=== DATA PROVIDED ===
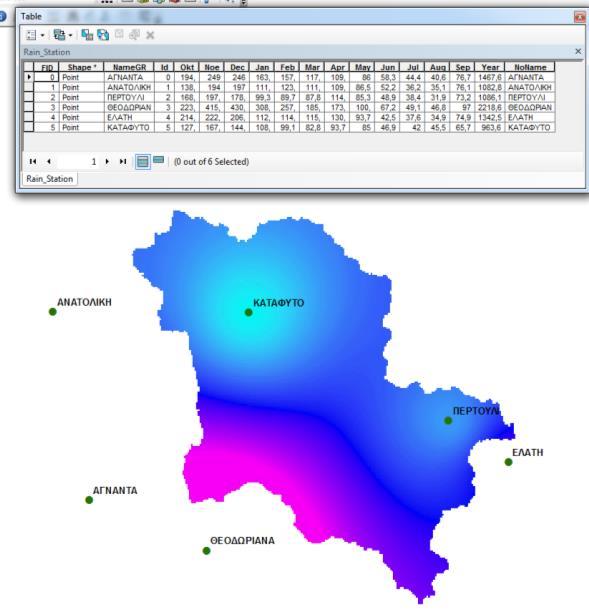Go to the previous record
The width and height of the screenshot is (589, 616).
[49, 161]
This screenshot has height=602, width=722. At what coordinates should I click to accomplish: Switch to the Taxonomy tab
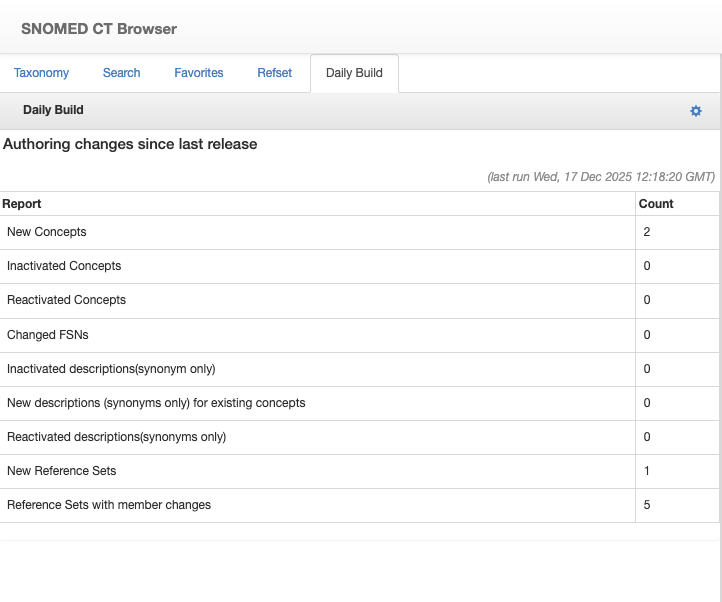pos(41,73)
===
## PROBLEM
Update the entries above by putting "Categories" wherever "Taxonomy" appears, and change nothing else. Leave the pictures out of your version.

## SOLUTION FOR THIS EXERCISE
Go to the previous record
The width and height of the screenshot is (589, 616).
[49, 161]
This screenshot has height=602, width=722. At what coordinates should I click to accomplish: Switch to the Categories tab
pos(41,73)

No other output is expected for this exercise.